┌──
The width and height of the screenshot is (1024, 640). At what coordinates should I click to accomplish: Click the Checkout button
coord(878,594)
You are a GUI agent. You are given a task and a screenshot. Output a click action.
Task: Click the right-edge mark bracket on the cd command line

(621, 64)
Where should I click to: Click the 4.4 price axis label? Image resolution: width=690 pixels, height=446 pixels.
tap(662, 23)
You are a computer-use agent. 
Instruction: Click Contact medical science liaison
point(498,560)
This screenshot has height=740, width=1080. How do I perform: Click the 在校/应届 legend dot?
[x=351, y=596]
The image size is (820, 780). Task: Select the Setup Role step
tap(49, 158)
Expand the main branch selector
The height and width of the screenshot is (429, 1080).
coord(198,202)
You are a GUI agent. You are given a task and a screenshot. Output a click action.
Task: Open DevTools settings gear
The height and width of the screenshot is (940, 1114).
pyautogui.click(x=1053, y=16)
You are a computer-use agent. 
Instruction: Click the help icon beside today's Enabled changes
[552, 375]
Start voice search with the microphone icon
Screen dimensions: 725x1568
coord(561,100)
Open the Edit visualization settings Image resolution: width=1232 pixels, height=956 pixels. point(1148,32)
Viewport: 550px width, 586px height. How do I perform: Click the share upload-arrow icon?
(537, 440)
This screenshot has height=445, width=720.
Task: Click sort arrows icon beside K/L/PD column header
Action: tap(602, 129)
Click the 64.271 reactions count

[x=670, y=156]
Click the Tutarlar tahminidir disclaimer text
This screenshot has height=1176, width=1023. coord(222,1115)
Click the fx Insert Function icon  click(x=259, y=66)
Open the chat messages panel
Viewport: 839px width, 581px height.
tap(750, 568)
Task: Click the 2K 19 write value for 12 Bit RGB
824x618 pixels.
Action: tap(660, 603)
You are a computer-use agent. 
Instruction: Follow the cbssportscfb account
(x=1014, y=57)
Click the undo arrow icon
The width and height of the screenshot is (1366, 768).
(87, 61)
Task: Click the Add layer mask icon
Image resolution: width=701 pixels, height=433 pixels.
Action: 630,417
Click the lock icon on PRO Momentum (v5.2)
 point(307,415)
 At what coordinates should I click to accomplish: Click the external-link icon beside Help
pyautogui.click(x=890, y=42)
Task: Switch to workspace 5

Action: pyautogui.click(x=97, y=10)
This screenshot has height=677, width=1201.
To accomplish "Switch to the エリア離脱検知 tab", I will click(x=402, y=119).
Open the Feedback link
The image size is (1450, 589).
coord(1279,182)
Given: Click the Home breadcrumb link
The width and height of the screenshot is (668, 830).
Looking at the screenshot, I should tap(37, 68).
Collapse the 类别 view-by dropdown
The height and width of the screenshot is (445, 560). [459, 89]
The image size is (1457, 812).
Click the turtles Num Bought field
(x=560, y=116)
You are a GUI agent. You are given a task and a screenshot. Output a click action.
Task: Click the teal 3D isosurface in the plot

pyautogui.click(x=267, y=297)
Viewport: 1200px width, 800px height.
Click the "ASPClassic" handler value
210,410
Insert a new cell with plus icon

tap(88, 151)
└──
Repeat the material, keeping every word exactly as it is.

The width and height of the screenshot is (1024, 640). At what coordinates should I click to accomplish: Click the Checkout button
coord(878,594)
You are a GUI agent. You are given a task and a screenshot. Output a click action.
Task: Click the right-edge mark bracket on the cd command line

(621, 64)
Where should I click to: Click the 4.4 price axis label? Image resolution: width=690 pixels, height=446 pixels.
tap(662, 23)
You are a computer-use agent. 
Instruction: Click Contact medical science liaison
point(498,560)
This screenshot has height=740, width=1080. How do I perform: Click the 在校/应届 legend dot?
[x=351, y=596]
The image size is (820, 780). Task: Select the Setup Role step
tap(49, 158)
Expand the main branch selector
The height and width of the screenshot is (429, 1080).
coord(198,202)
You are a GUI agent. You are given a task and a screenshot. Output a click action.
Task: Open DevTools settings gear
The height and width of the screenshot is (940, 1114).
pyautogui.click(x=1053, y=16)
You are a computer-use agent. 
Instruction: Click the help icon beside today's Enabled changes
[552, 375]
Start voice search with the microphone icon
Screen dimensions: 725x1568
coord(561,100)
Open the Edit visualization settings Image resolution: width=1232 pixels, height=956 pixels. point(1148,32)
Viewport: 550px width, 586px height. How do I perform: Click the share upload-arrow icon?
(537, 440)
This screenshot has height=445, width=720.
Task: Click sort arrows icon beside K/L/PD column header
Action: tap(602, 129)
Click the 64.271 reactions count

[x=670, y=156]
Click the Tutarlar tahminidir disclaimer text
This screenshot has height=1176, width=1023. coord(222,1115)
Click the fx Insert Function icon  click(x=259, y=66)
Open the chat messages panel
Viewport: 839px width, 581px height.
tap(750, 568)
Task: Click the 2K 19 write value for 12 Bit RGB
824x618 pixels.
Action: tap(660, 603)
You are a computer-use agent. 
Instruction: Follow the cbssportscfb account
(x=1014, y=57)
Click the undo arrow icon
The width and height of the screenshot is (1366, 768).
(87, 61)
Task: Click the Add layer mask icon
Image resolution: width=701 pixels, height=433 pixels.
Action: 630,417
Click the lock icon on PRO Momentum (v5.2)
 point(307,415)
 At what coordinates should I click to accomplish: Click the external-link icon beside Help
pyautogui.click(x=890, y=42)
Task: Switch to workspace 5

Action: pyautogui.click(x=97, y=10)
This screenshot has height=677, width=1201.
To accomplish "Switch to the エリア離脱検知 tab", I will click(x=402, y=119).
Open the Feedback link
The image size is (1450, 589).
coord(1279,182)
Given: Click the Home breadcrumb link
The width and height of the screenshot is (668, 830).
Looking at the screenshot, I should tap(37, 68).
Collapse the 类别 view-by dropdown
The height and width of the screenshot is (445, 560). [459, 89]
The image size is (1457, 812).
Click the turtles Num Bought field
(x=560, y=116)
You are a GUI agent. You are given a task and a screenshot. Output a click action.
Task: Click the teal 3D isosurface in the plot

pyautogui.click(x=267, y=297)
Viewport: 1200px width, 800px height.
Click the "ASPClassic" handler value
210,410
Insert a new cell with plus icon

tap(88, 151)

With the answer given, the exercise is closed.